Pelvic Nodal Stations - Lymphatic Landmarks
- External Iliac Nodes:
- Lie along the external iliac artery & vein.
- Subgroups: Lateral, medial (intermediate), and anterior (medial lacunar).
- Internal Iliac (Hypogastric) Nodes:
- Cluster around the internal iliac artery & vein, and origins of their branches.
- Drain: Most pelvic viscera, deep perineum, gluteal muscles, posterior thigh.
- Common Iliac Nodes:
- Positioned along the common iliac vessels, up to the aortic bifurcation.
- Receive lymph from: External & internal iliac nodes, some pelvic viscera directly.
- Sacral Nodes:
- Located in the sacral concavity, anterior to the sacrum, near median sacral vessels.
- Drain: Posterior pelvic wall, rectum, prostate, cervix, body of uterus.
- Obturator Node(s):
- Found in the obturator fossa, typically near the obturator nerve & vessels.

⭐ The obturator node is a crucial sentinel lymph node; its involvement is common in metastases from cancers of the cervix, prostate, bladder, and endometrium. It is often the first pelvic node involved in vulvar/vaginal cancer spreading from inguinal nodes via Cloquet's node pathway (though Cloquet's itself is inguinal).
Organ Drainage Maps - Follow the Flow
Pelvic lymph drainage generally mirrors arterial supply routes. Mapping organ-to-node pathways is crucial for oncology (staging, metastasis).
- Gonads (Ovaries/Testes): Directly to Para-aortic (lumbar) nodes.
⭐ Testicular and ovarian tumors primarily spread to para-aortic nodes, bypassing pelvic nodes initially.
- Upper Pelvic Structures:
- Uterine Fundus/Body (superior), Fallopian Tubes: Para-aortic nodes, some to External iliac nodes.

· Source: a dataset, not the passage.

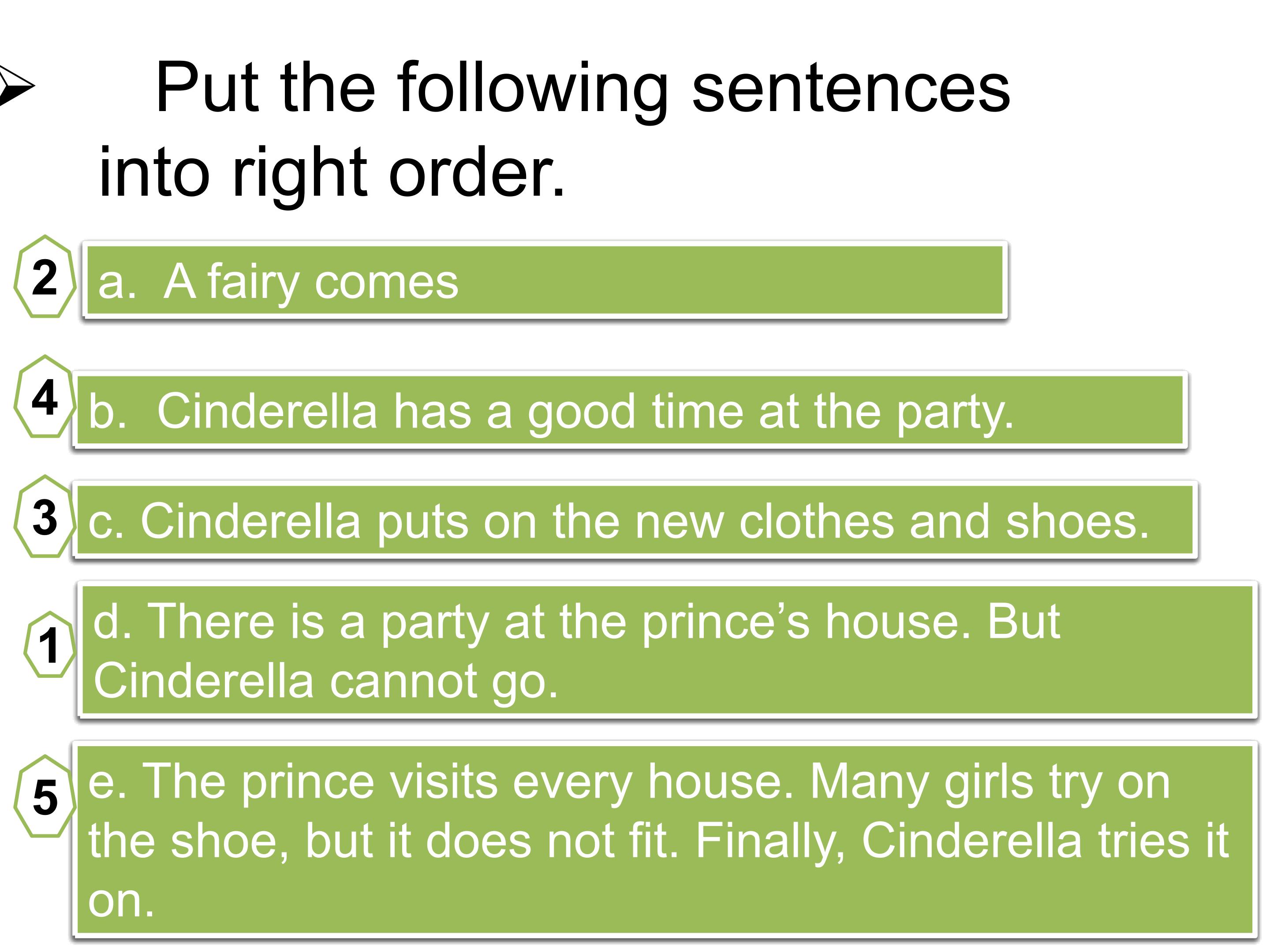Click the words 'Cinderella cannot go.'

pyautogui.click(x=326, y=681)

- Bladder (superior/lateral aspects): External iliac nodes.
- Rectum (proximal/upper): Via Inferior Mesenteric Artery pathway to Para-aortic nodes.

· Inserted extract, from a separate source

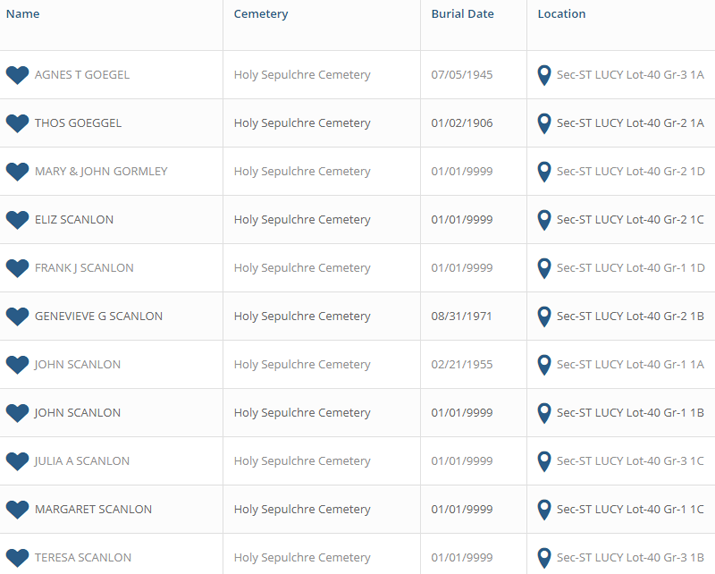The image size is (715, 574).
Task: Click the map pin beside Lot-40 Gr-3 1A
Action: pos(544,75)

- Mid/Lower Pelvic Structures:
- Cervix, Upper ⅔ Vagina, Prostate, Bladder (base/neck/trigone), Uterus (lower), Mid-Rectum: Primarily Internal iliac nodes (including obturator, presacral, pararectal), some to External iliac & Sacral nodes.
- External Genitalia & Distal Tracts (below Pectinate Line):
- Vulva, Lower ⅓ Vagina, Anal Canal (distal), Perineal skin, Scrotum: Superficial inguinal nodes.
- Glans Penis/Clitoris: May drain to Deep inguinal (Cloquet's node) & External iliac nodes.

Clinical Crossroads - Cancer & Complications
- Metastatic Spread: Key pelvic cancer pathways:
- Cervical: Parametrial → Obturator, Ext/Int Iliac → Common Iliac → Para-aortic.
- Prostate: Obturator → Int Iliac → Presacral → Ext Iliac.
- Bladder: Obturator, Ext/Int Iliac.
- Rectal (upper 2/3): Sup. Rectal → Inf. Mesenteric.
- Rectal (lower 1/3): Int. Iliac; Inguinal (if below dentate line).
- Sentinel Node Biopsy (SLNB): Identifies first draining node(s) for staging; reduces surgical morbidity.
- Lymphedema: Common complication post-lymphadenectomy or radiotherapy; causes chronic limb swelling.

⭐ Virchow's node (left supraclavicular) involvement can indicate metastasis from pelvic/abdominal cancers (e.g., gastric, testicular, ovarian, prostate).
High‑Yield Points - ⚡ Biggest Takeaways
- Internal iliac nodes: Drain most pelvic viscera (bladder, prostate, uterus, vagina, rectum).
- External iliac nodes: Drain anterior pelvis, superior bladder, uterine fundus (via round ligament).
- Para-aortic nodes: Receive direct drainage from gonads (ovaries/testes) and common iliacs.
- Superficial inguinal nodes: Drain perineum, lower vagina, lower anal canal, external genitalia.
- Cloquet's node: Highest deep inguinal node, sentinel for penis/clitoris cancer.
- Common iliac nodes: Collect from internal/external iliacs; drain to para-aortic nodes.